In summary, this study adds a novel mutation (p.I240T) to the existing spectrum of FRMD7 mutations with XLICN. Furthermore, we showed the molecular consequence of the p.I240T mutation by protein structural modeling. To our knowledge, this is the first report that it showed the mutation-rich exons in FRMD7, which is a very meaningful improvement for clinical genetic diagnosis. While these data represent significant advances, further functional studies are needed to provide new insights to this inherited ocular disease.

Methods

Clinical evaluations and DNA specimens

This study followed the tenets of the Declaration of Helsinki, and the protocol was approved by the ethics committee at eye hospital, Wenzhou Medical University. Written informed consent was obtained from each participant. If the participants are younger than 18 years old, written informed consents were signed by the parents on behalf of the children.

A five-generation family with non-syndromic congenital nystagmus was recruited. Twenty-two individuals participated in this study, including 10 affected and 12 unaffected individuals (Figure 1). Routine ophthalmologic examinations were performed on all 22 family members.

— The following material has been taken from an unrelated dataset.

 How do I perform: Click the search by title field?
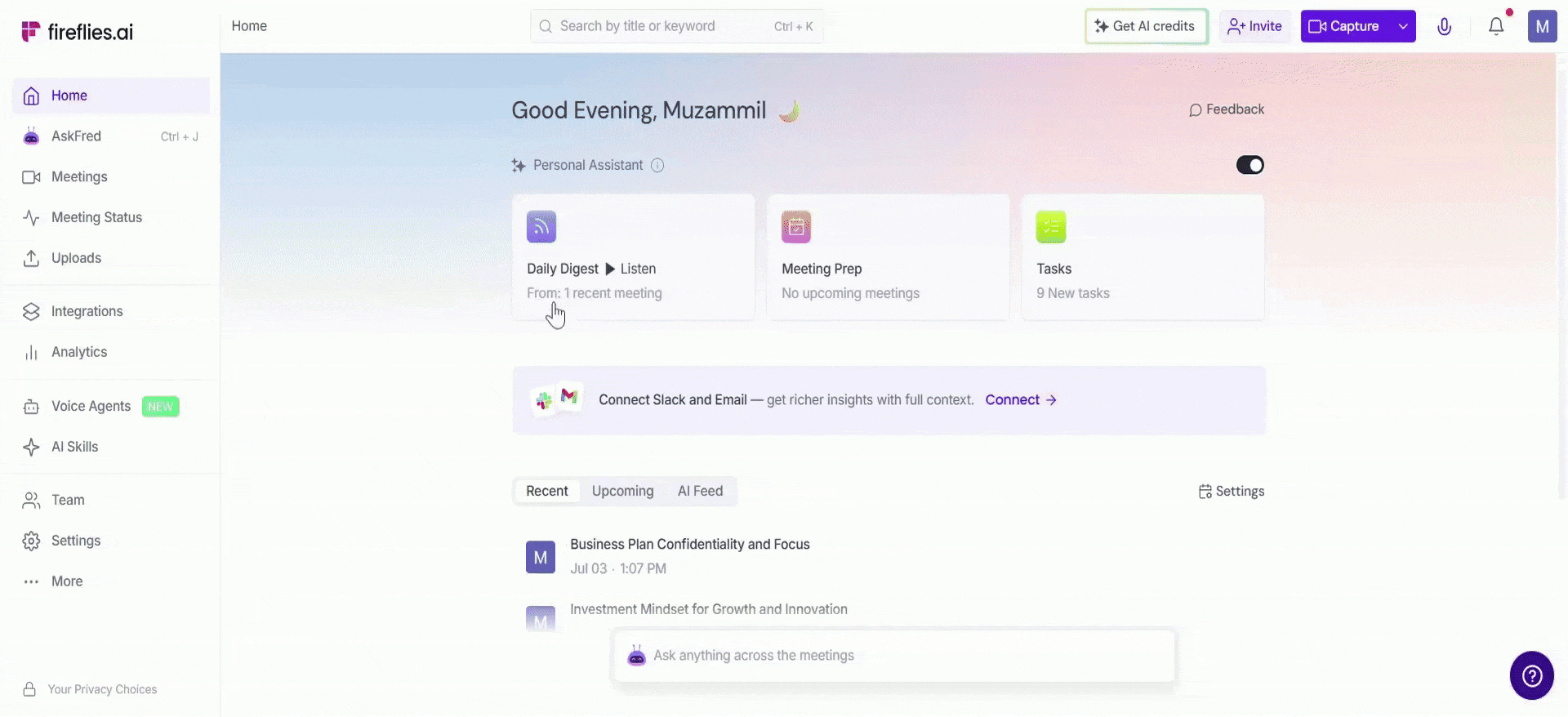point(676,26)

Genotyping and linkage analysis

Four STRs (Short tandem repeat, DXS8009, DXS1047, DXS8072 and DXS1062) flanking the FRMD7 gene were genotyped in available family members as described previously18 to confirm that mutations in FRMD7 were the causative agent of CN in this family. Pedigree and haplotype data were managed using Cyrillic (version 2.1) software. Linkage analysis was performed with the LINKAGE (version 5.1) package using an X-linked dominant genetic model18 and an assumed gene frequency of 0.0001. The marker order and distances between the markers were taken from the Ensemble Genome browser (http://asia.ensembl.org/index.html).

Mutational analysis

The entire coding exons and splice junctions of the human FRMD7 gene were amplified by PCR using PCR primers and conditions, which have been described previously7. PCR products were purified and directly sequenced on an ABI A3730 Automated Sequencer (Applied Biosystems). When a suspected mutation was found in the proband, it was further confirmed in all other available family members as well as in 200 control males from the same ethnic background. Mutation descriptions follow the nomenclature recommended by the Human Genomic Variation Society.

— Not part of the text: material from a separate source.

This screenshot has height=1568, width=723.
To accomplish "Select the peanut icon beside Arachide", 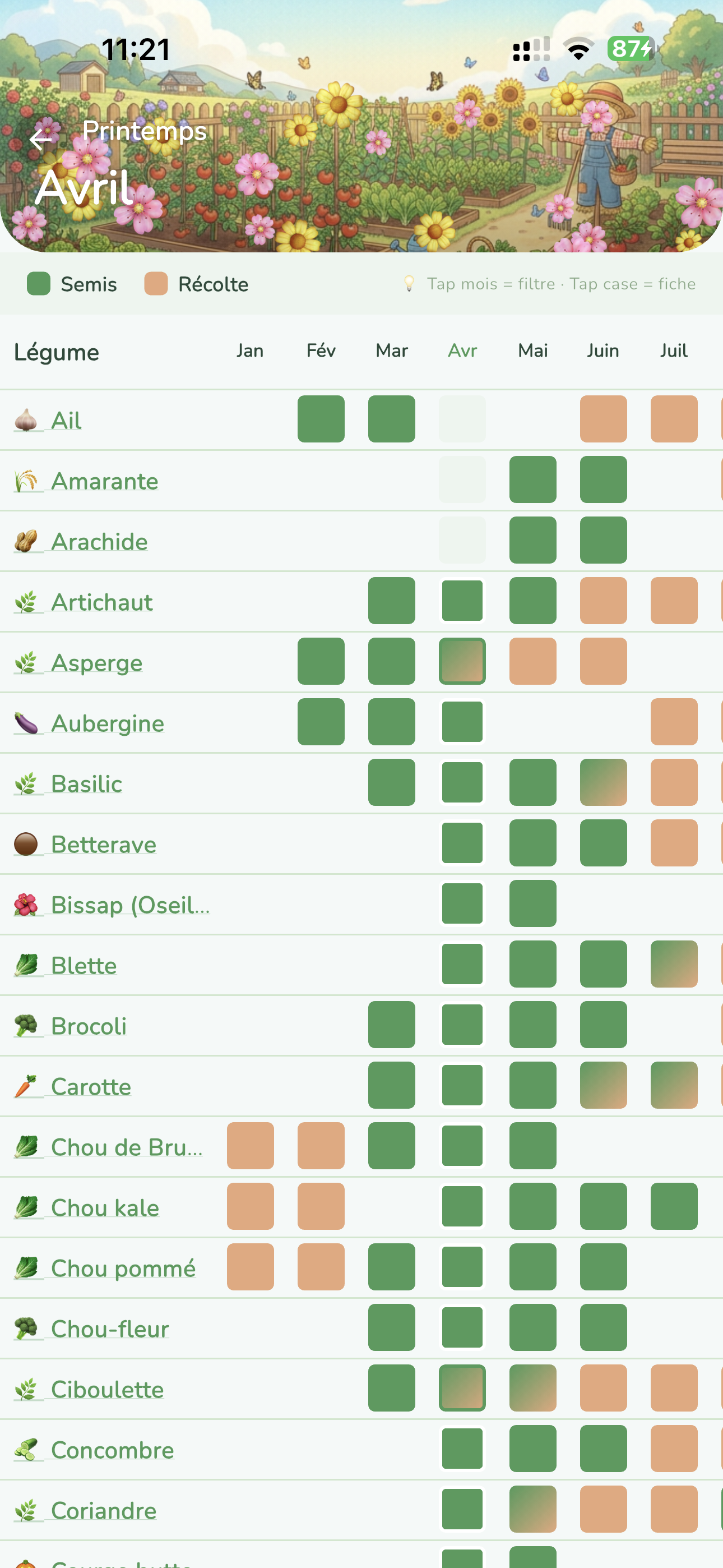I will [x=26, y=540].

Amino acid sequences of FRMD7 in various species were retrieved from the NCBI website. Multiple sequence alignments were performed using CLC Sequence Viewer 6 (CLC bio A/S, www.clcbio.com). The possible impact of amino acid substitution on the function of FRMD7 protein was predicted using online tools including PolyPhen-2 (Polymorphism Phenotyping v2, http://genetics.bwh.harvard.edu/pph2)19 and SIFT (Sorting Intolerant From Tolerant, http://sift.jcvi.org)20.

Protein structural modeling

The secondary structure of human wild-type and mutant FRMD7 were predicted using I-TASSER and the results saved in PDB file format. The PDB files obtained for the two samples were then used by Pymol to visualize the structures of these proteins.